Wobble or balance boards offer a similar benefit, but engage wider muscle groups, such as your core to add stability. Balance pads, on the other hand, rely on much more subtle movements in your feet to add stability. Wobble or balance boards also require quite a good level of balance to even stand on them, making them not ideal for those recovering from injury or with naturally poor balance.
Benefits of Using a Balance Pad
Balance pads offer a range of benefits, including:
Unsurprisingly, one the main benefits of balance pads is their ability to improve balance and stability.
Balance pads force stabilising muscles to engage, helping to strengthen them. Particularly for those who spend a large proportion of their day sitting, spending time strengthen these supporting muscles and ligaments is worth its weight in gold when it comes to avoiding injury.
With better balance and stability, you are likely to find exercise, sports and daily activities a lot easier. From bending down to pat a dog, to reaching up on your tip toes to grab a tin from the cupboard, all these activities can be complemented with improved balance.

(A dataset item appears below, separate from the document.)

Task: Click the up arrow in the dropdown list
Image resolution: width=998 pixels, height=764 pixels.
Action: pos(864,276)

Balance pads aren’t just useful for improving balance, they can be used for all sorts of exercises and workouts. Something like crunches can be enhanced by using a balance pad to reduce pain in the lower back.

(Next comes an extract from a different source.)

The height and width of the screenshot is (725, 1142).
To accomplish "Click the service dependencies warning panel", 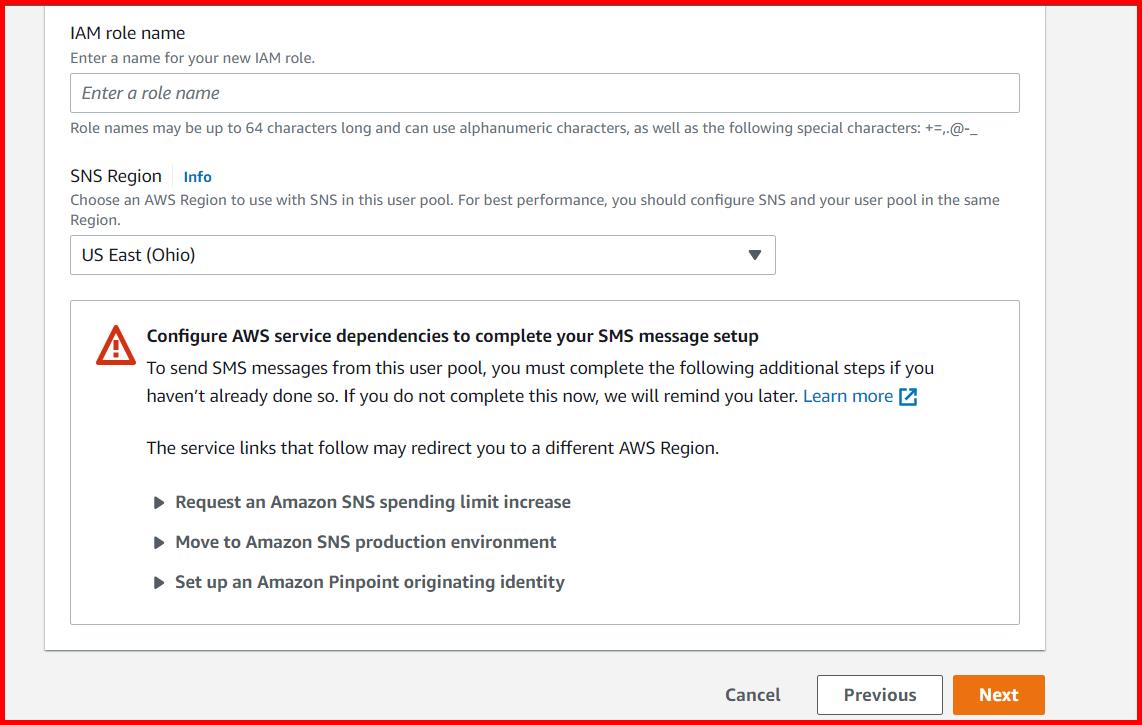I will click(545, 460).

One of the great benefits of improving balance (along with flexibility) is better posture. This helps mitigate unnecessary strain on joints and helps prevent backpain, an all too familiar condition for over 50s.
Balance pads are commonplace amongst physiotherapists due to the effectiveness they offer at helping combat injury and aiding recovery. The soft surface and imbalance the pad creates is perfect for aiding sports related injuries and slowly integrating stabilising muscles back to full strength.
Balance Pad Exercises
The following exercises leverage the balance pad to help improve balance, stability and muscle strength.
One Legged Stand
For one legged stands, step on the balance pad and raise one leg in the air. This will put all your weight (and balance) on the remaining leg in contact with the balance pad.
Once you’ve got in position, hold the one legged stand for 30 seconds and repeat with the second leg. Do this for a few sets or as required if you are following a balance training routine.
Stand behind the balance pad and lunge forward, placing one foot on the balance pad. Once your foot is on the pad, lunge down.
Repeat for each leg.
For an alternative, you can also try a reverse lunge, whereby you stand on the balance pad to begin with and lunge backwards off the pad.
Stand upright on the balance pad, with legs shoulder width apart.
Squat down slowly before returning to the starting position. Depending on fitness level, you can squat all the way down or just half way.
For an advanced alternative, try one-legged squats.
Starting on all fours, place your hands on the balance pad, roughly shoulder width apart. Lift your knees off the ground so you adopt the starting position for a push-up. Bend your elbow and lower your chest to the pad before returning to the starting position.
If this is too challenging, keep your knees on the ground and perform a “half push-up.”
Stand next to the balance pad before placing one foot on the pad and lifting yourself up. Place the other foot on the pad before stepping down again. Repeat this for both legs.
Start on all fours before placing your forearms on the balance pad. Lift your knees off the ground so your core is engaged.
Hold for as long as you can.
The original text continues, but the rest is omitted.